▸ YOUR TASK:
Go through the records and report each line holding the string "menu".
::::::::
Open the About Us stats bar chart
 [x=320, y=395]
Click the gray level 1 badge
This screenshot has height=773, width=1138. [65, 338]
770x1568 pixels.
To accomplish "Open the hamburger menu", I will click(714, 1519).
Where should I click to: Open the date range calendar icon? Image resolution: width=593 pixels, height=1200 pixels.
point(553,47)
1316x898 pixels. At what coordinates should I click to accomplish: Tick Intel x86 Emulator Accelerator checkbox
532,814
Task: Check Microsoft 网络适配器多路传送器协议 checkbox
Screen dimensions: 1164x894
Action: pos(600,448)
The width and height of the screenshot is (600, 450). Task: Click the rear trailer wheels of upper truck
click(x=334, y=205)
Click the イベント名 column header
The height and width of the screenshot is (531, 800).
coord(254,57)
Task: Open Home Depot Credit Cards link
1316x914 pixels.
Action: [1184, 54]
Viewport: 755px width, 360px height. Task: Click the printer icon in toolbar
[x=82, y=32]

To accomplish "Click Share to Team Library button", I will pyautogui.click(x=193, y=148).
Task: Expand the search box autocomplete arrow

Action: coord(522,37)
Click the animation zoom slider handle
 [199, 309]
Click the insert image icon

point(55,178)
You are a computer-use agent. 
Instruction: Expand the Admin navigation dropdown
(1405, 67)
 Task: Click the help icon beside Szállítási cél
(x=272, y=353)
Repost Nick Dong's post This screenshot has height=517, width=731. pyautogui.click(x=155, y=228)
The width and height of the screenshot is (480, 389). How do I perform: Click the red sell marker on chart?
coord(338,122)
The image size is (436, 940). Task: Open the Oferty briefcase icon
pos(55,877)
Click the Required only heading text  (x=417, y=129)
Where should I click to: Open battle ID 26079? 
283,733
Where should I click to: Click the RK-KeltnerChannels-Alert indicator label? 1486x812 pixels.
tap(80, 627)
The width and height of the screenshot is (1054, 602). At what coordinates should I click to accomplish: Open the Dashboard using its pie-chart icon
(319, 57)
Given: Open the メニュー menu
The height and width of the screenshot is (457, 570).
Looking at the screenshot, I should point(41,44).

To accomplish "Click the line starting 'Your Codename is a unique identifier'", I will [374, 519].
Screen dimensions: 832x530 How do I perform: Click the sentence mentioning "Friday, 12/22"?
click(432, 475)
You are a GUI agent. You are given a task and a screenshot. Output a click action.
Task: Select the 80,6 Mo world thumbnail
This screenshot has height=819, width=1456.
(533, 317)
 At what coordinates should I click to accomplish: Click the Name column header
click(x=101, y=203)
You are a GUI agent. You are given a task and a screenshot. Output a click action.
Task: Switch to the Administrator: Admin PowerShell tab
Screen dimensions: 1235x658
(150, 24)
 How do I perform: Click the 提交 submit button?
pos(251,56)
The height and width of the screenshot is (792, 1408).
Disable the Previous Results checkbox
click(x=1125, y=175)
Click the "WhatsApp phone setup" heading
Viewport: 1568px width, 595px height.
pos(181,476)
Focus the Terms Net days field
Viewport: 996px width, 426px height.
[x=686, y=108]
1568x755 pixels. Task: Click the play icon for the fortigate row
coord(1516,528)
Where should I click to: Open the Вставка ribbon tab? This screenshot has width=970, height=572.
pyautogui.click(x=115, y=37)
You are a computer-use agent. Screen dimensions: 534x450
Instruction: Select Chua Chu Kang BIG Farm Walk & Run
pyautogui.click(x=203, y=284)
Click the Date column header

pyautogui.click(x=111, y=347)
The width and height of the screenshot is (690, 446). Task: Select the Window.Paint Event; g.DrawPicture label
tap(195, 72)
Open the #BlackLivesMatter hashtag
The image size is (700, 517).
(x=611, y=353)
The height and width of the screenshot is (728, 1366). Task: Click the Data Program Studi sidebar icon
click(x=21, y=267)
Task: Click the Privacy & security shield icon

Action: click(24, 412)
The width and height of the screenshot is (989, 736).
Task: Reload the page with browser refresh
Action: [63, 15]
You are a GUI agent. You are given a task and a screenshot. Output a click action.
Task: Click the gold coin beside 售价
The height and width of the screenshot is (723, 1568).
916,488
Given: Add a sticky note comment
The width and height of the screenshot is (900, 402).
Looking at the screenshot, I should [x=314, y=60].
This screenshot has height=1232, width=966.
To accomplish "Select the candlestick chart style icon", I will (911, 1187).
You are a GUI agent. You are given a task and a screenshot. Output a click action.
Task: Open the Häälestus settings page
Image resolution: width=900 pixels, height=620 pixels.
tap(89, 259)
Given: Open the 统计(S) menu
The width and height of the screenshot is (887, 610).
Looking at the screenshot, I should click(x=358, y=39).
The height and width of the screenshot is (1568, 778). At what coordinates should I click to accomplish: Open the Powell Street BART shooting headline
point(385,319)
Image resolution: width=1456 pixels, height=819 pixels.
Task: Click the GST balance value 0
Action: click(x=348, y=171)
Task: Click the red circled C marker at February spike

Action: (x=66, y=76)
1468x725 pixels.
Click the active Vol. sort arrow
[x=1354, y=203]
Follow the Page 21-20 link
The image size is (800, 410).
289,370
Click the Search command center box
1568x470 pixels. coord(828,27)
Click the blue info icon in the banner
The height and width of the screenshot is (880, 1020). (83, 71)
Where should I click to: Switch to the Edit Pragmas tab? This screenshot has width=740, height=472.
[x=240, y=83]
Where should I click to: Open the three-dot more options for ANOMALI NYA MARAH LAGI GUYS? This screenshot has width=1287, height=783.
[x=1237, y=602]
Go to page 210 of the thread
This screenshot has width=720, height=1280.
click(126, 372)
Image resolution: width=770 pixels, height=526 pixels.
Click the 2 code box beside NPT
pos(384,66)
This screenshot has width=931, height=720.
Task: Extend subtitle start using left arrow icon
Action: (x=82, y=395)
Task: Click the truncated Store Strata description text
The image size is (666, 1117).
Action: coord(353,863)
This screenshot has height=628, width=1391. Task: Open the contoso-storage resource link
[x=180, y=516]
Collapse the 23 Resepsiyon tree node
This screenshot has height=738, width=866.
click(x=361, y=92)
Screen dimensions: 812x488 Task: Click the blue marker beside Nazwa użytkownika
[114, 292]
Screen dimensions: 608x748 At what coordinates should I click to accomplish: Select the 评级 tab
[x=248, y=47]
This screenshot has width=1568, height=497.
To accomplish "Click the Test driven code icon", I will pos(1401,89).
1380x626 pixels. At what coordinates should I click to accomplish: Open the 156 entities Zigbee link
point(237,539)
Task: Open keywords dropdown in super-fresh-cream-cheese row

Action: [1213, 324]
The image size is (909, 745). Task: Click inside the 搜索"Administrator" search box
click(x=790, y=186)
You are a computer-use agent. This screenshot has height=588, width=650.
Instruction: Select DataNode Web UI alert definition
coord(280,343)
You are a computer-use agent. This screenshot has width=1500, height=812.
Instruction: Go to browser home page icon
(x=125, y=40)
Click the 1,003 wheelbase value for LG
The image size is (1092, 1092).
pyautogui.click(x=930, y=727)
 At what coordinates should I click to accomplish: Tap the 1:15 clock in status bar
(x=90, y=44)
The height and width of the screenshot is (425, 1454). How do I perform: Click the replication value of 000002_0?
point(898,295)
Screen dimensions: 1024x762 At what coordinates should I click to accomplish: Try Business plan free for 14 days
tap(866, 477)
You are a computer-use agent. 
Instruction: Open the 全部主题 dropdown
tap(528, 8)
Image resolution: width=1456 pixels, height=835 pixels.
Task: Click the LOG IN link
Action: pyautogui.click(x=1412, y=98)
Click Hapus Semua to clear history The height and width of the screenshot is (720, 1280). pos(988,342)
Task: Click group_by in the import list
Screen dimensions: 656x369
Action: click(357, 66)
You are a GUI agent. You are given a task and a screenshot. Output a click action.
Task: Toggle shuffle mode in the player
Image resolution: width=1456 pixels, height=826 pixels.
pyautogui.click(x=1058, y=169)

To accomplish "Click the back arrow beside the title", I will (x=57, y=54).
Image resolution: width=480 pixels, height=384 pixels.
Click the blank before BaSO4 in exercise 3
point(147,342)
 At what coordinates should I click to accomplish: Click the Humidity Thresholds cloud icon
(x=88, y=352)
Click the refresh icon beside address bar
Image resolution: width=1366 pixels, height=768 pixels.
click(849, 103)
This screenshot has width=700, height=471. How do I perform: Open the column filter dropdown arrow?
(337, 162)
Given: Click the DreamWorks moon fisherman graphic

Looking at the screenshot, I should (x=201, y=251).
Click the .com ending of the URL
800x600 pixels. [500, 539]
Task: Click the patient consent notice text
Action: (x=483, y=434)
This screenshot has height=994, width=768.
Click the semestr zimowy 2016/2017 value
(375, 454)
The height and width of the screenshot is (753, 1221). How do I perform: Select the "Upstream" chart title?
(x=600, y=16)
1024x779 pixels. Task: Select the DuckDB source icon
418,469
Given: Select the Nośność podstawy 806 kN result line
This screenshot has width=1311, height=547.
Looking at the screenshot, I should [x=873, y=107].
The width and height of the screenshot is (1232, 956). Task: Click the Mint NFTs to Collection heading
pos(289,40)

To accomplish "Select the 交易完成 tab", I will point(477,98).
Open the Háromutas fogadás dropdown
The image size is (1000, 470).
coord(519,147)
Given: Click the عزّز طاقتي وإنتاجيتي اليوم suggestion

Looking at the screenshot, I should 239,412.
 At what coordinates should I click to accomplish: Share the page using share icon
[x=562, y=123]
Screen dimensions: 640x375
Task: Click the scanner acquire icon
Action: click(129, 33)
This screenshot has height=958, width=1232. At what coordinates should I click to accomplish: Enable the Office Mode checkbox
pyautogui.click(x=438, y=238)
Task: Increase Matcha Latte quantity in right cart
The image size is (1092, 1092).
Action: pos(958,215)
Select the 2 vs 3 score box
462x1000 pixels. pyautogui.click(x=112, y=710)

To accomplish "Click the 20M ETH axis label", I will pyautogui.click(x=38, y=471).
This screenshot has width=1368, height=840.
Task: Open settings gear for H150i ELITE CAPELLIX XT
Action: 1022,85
::::::::
▸ TASK RESPONSE:
To accomplish "Open the hamburger menu", I will click(714, 1519).
Given: Open the メニュー menu
Given: Open the 统计(S) menu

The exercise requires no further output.